Você pode realocar o território do vassalo em um raio de 50 km do seu centro de colônia.
Você pode visualizar o painel de status completo do vassalo e oferecer melhorias diretamente.
Sua habilidade “Crescimento Imortal” foi expandida para afetar lordes vassalos e suas raças subordinadas em menor proporção (25% da taxa original).
Marcos sentiu um frio na espinha. O sistema reagira com entusiasmo, como se estivesse recompensando uma conquista muito superior a qualquer combate.
Com um simples pensamento, ele abriu o painel de Sk'rall.
[Status de Lorde: Sk'rall]
Raça: Gafanhoto Alfa Híbrido
Classe: Dominador do Enxame
Nível: 9
Título: Mente Fraturada
Habilidade Racial: Controle de Enxame Unidades: 231 soldados gafanhotos, 89 escavadores, 3 sentinelas Especial: 1 Ovo de Herói Nativo (em incubação)
Marcos piscou ao ver a última linha.
Um herói? Mesmo sem um sistema, os lordes nativos podiam, com muito tempo e sorte, gerar heróis rudimentares, moldados pelo puro instinto evolutivo. Isso mostrava que Sk'rall não era um inimigo comum.
Ele passou então para o painel do território de Sk'rall, acessando o mapa mental fornecido pela nova conexão.
O Ninho de Gafanhotos ficava a cerca de 73 km do centro da colônia formiga. O solo era rochoso, mas havia fontes minerais importantes, incluindo uma veia de ferro escarlate e fragmentos de cristal negro. O ambiente, no entanto, era hostil demais para o crescimento estável.
Com um comando mental, Marcos ativou a realocação.
[Notificação do Sistema] Deseja realocar o ninho de Sk'rall para a região nordeste, 41km do centro da Colônia Formiga? Esse processo levará 3 horas e as estruturas de base serão reintegradas ao solo durante o deslocamento.
Ele confirmou, mas não antes de marcar mentalmente a localização actual do território de Sk'rall. Esses recursos são muito valiosos para serem simplesmente deixados à deriva. Uma leve tremura percorreu o ar. O sistema já estava iniciando o protocolo.
A próxima etapa era preparar o solo.
Marcos se virou para o painel de construção. Com o nível 10 e os recursos acumulados das campanhas anteriores, várias estruturas estavam agora disponíveis. Uma delas chamou sua atenção imediatamente:
[Estrutura Disponível: Santuário dos Heróis Ancestrais] Custo: 400 unidades de quitina cristalizada, 1200 unidades de biomassa, 3 corações de besta Função:
Concede uma chance mensal (base 35%) de uma unidade se tornar um Herói.
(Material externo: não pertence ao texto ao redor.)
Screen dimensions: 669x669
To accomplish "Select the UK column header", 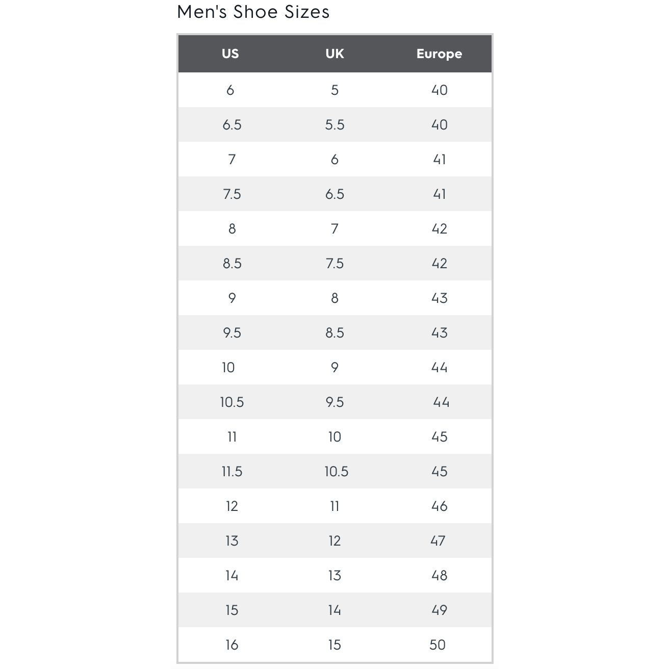I will coord(335,54).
Aplica-se a todas as castas disponíveis (Operárias, Soldados, Titânicas, Voadoras).
Era uma construção cara. Mas valia cada unidade de recurso.
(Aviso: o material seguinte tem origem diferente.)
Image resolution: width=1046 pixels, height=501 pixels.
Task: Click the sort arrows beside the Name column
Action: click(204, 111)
Ordenou imediatamente a construção.
Enquanto os recursos eram transportados, ele se voltou para Sk'rall:
— Vamos ao seu ninho. Quero entender melhor suas estruturas e o que podemos integrar.
O lorde gafanhoto assentiu. Ainda cauteloso, mas disposto. O pequeno grupo de elite foi formado. Dez formigas, cada uma com funções bem definidas:
3 Voadoras para reconhecimento e vigilância aérea, 5 Titânicas que servirão como escudos e 2 Soldado comuns para versatilidade em combate.
Durante o percurso, que seguiria em direção ao antigo ninho de Sk'rall antes da realocação completar, Marcos usava suas antenas sensoriais para mapear o terreno.
Gravava mentalmente cada ponto relevante: saídas subterrâneas, vales de sombra onde caçadores se escondiam, ruínas de colônias extintas.
Foi então que uma nova notificação surgiu, desta vez com um brilho vermelho-alaranjado incomum.
[Aviso Universal a Todos os Novos Lordes] O Desafio Mensal ocorrerá em 5 dias. Detalhes serão revelados somente 6 horas antes do início. Os 10 primeiros colocados receberão recompensas singulares. Preparem-se.
Marcos sentiu seu coração acelerar.
O primeiro grande teste universal. A primeira competição oficial entre os lordes humanos transportados para esse lugar. E as regras, por enquanto, eram nebulosas.
Ele abriu o Chat Universal.
O caos reinava.
[Helena - Planeta Celestialis]: "Finalmente! Estava esperando por isso desde o meu primeiro dia aqui."
[Lucas - Pyroterra]: "Que venham! Meus dragões estão famintos."
[Diego - Montem Magnus]: "Colossais em prontidão. Se for combate direto, já sabem."
[Miguel - Underholder]: "Espero que envolva território. Demônios não gostam de se movimentar à toa."
[Helena]: "@Marcos-Aridis, você ainda está vivo? Nunca vejo você aqui."
Marcos respirou fundo. Finalmente decidiu responder.
[Marcos - Aridis]: "Vivo. E pronto."
A resposta gerou uma onda de reações.
[Lucas]: "Finalmente falou."
[Helena]: "Quero ver do que você é capaz."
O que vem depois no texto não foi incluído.